Iniciativa pretende estimular consciência política e debate de ideias
Iniciativa pretende estimular consciência política e debate de ideias | Foto: Devanir Parra/CML



Alunos do último ano do ensino fundamental e do ensino médio de Londrina vão poder votar em vereadores mirins usando urnas eletrônicas oficiais do TRE (Tribunal Regional Eleitoral) a partir do ano que vem. A medida é para permitir o contato mais amplo com todo o processo eleitoral, desde a realização de uma campanha até a eleição através de urnas e a apuração dos votos. Isso graças a parceria entre o projeto "Parlamento Jovem", do TRE, e o programa Câmara Mirim, da Escola do Legislativo Londrinense. A diferença é que os pequenos vereadores de 13 escolas de Londrina que atualmente compõem a Câmara Mirim foram indicados pelas diretorias com base em diversos fatores internos, como notas, redação e participação em sala, e agora, vão ser escolhidos pelos colegas. A parceria foi firmada na semana passada, na Câmara Municipal de Londrina.

"Para que os nossos futuros eleitores apreendam a levar para a sua vida a consciência política e a necessidade de discutir e debater ideias e se prepararem para o processo eleitoral, além de incentivar, inclusive, o voto facultativo a partir dos 16 anos", afirma a Juíza Eleitoral e da 3ª Vara de Família, Fabiana Leonel Bressan, que participou da sessão na Câmara.

A secretária Municipal de Educação, Maria Tereza Paschoal de Moraes, lembrou que quanto mais cedo for iniciado o processo de educação política, mais consciente será a população e melhor será para o País. "Isto faz toda a diferença", afirmou.

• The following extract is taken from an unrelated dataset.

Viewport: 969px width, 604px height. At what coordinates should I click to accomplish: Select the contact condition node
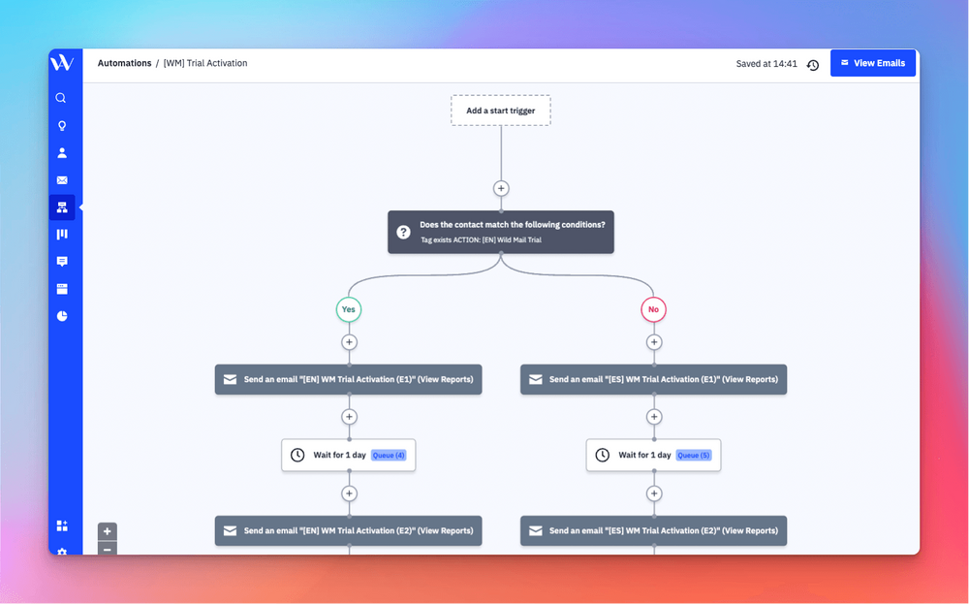coord(500,231)
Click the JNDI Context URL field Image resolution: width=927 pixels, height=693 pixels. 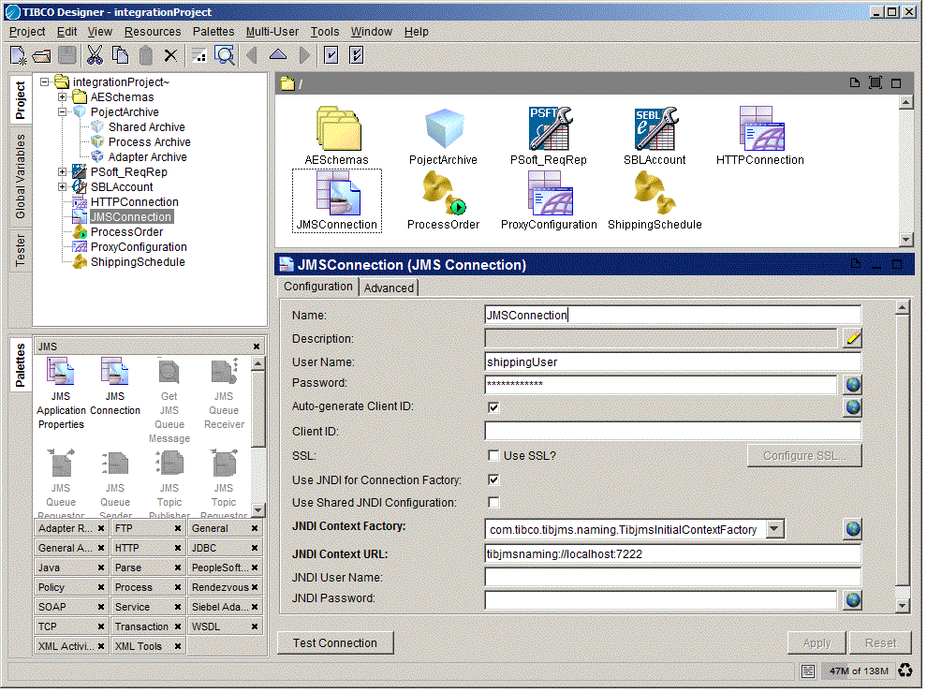coord(672,553)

O Termo de Parceria com o TRE também foi assinado pelo presidente da Câmara, o vereador Aílton Nantes (PP), que explicou como vai funcionar o projeto no ano que vem. "Nós criamos a Câmara Mirim no ano passado e este ano o TRE veio com a proposta que, para nós, é fundamental porque eles fazem a parte de escolha, vão até a diplomação e nós acabamos assumindo a parte do legislativo", afirma.

CÂMARA MIRIM
Em janeiro deste ano, 19 vereadores mirins e seus suplentes tomaram posse. No início eles foram apresentados aos processos de trabalho dos servidores da Câmara e receberam orientações sobre como falar em público e explicar suas ideias e dúvidas. A sessões são sempre na última sexta-feira do mês e os vereadores mirins podem apresentar requerimentos e indicações ao Executivo. Na sexta-feira (27), os vereadores aprovaram um requerimento solicitando ao prefeito Marcelo Belinati (PP) que envie à Casa um relatório de quanto foi gasto em merenda escolar entre os dias 1º de junho de 2017 e 1º de março deste ano. Eles também aprovaram uma indicação ao Executivo que pede a realização dos serviços de capina e roçagem e limpeza geral de fundo de vale na rua Monte Castelo.

Além disso, já pediram passarelas elevadas para pedestres na rua Castro Alves e em frente ao Colégio José de Anchieta, no jardim Higienópolis, e a presença da Guarda Municipal na região. Eles reivindicaram ainda a manutenção da sinalização viária na esquina das ruas Paranaguá e Riachuelo e o plantio de mata ciliar no entorno dos lagos da cidade. Tudo isso em três sessões.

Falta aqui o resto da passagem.